BAB I
PENDAHULUAN
A. Latar Belakang
Dewasa ini, produk
makanan dan minuman sudah sangat banyak rupa dan macamnya. Dari harga yang
seribuan hingga yang seratus ribuan, produk makanan ini tersebar luas di
hadapan kita. Seiring perkembangan teknologi, makanan manusia di jaman ini juga
sudah mengalami perubahan yang cukup signifikan. Seperti halnya mereka
menginginkan pakaian dan elektronik yang canggih, maka mereka juga menginginkan
makanan yang canggih yakni instan, berpenampilan menarik, dan enak rasanya. Hal
ini terbukti dari penjualan produk makanan dan minuman ringan yang sangat
fantastis. Padahal mereka tidak menyadari dari mana penampilan menarik tersebut
muncul.
Bahan Tambahan
Makanan (BTP) atau yang lebih sering kita kenal dengan Zat Aditif Makanan. Peraturan
mengenai BTP tertulis jelas dalam Peraturan Menteri Kesehatan No. 722 tahun
1988 tentang Bahan Tambahan Makanan (Lampiran II) atau yang lebih akrab kita
sebut Permenkes 722/88. Seiring
perkembangan ilmu teknologi pangan dan adanya kajian ilmiah terbaru mengenai
keamanan BTP yang ada di dunia saat ini, maka saat ini Badan POM bersama dengan
Pakar terkait sedang mempersiapkan revisi dari Permenkes 722/88 tersebut yang
nantinya revisi peraturan ini akan dimandatorikan melalui Peraturan Kepala BPOM
tentang Persyaratan Penggunaan Bahan Tambahan Pangan dalam Pangan. Sampai saat
ini, rancangan peraturan tersebut masih dalam tahap pembahasan bersama Tim
Pakar.

▶ _TUGAS_
Tolong sebutkan semua ciri "makanan yang canggih" yang diinginkan orang menurut teks tentang bahan tambahan makanan di atas.

▶ _DATA MENTAH_
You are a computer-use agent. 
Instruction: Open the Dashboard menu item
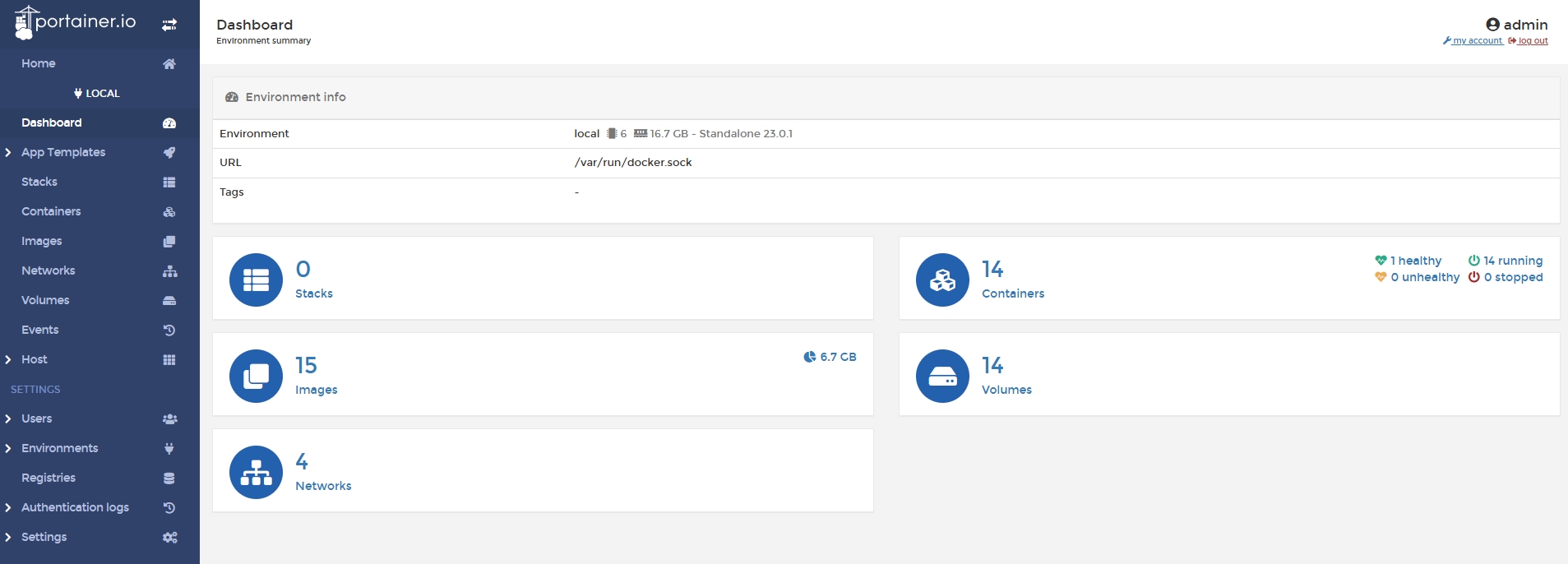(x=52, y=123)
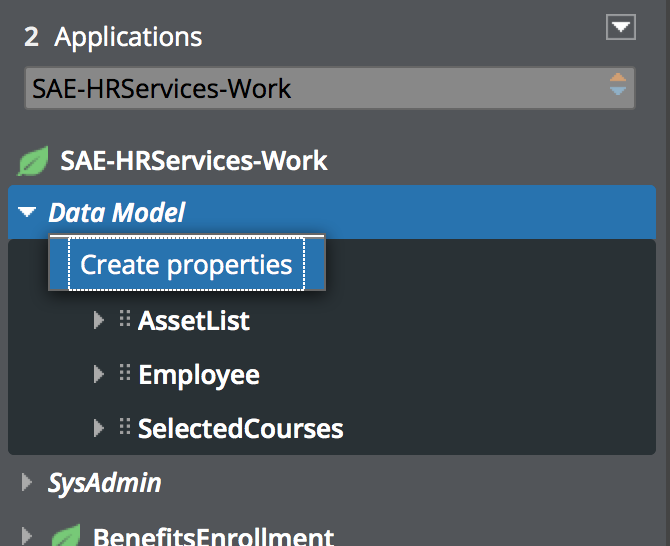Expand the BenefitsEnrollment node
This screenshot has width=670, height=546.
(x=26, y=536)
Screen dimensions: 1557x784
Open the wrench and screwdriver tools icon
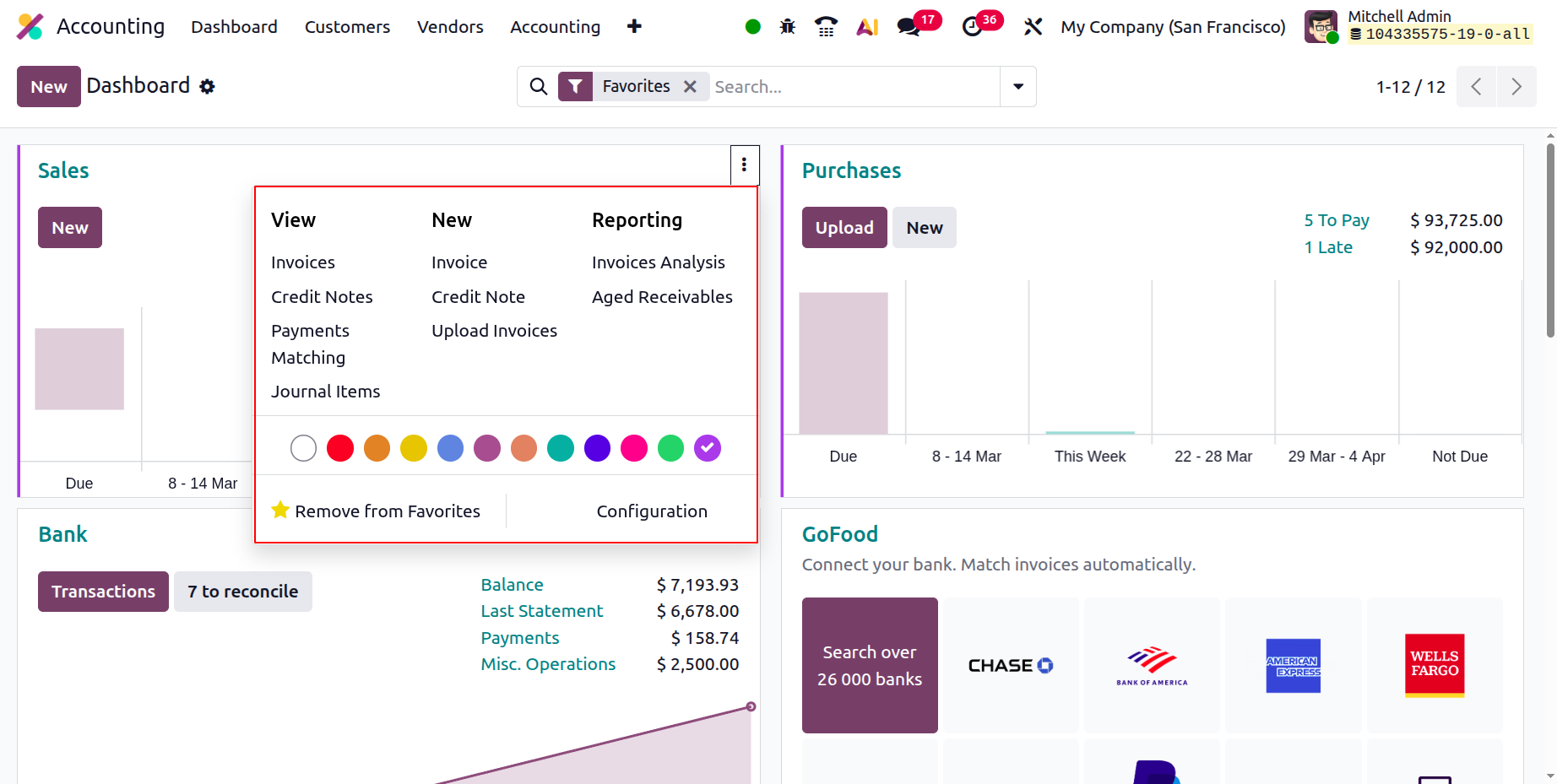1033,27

▶ _JAWABAN_
Instan, berpenampilan menarik, dan enak rasanya.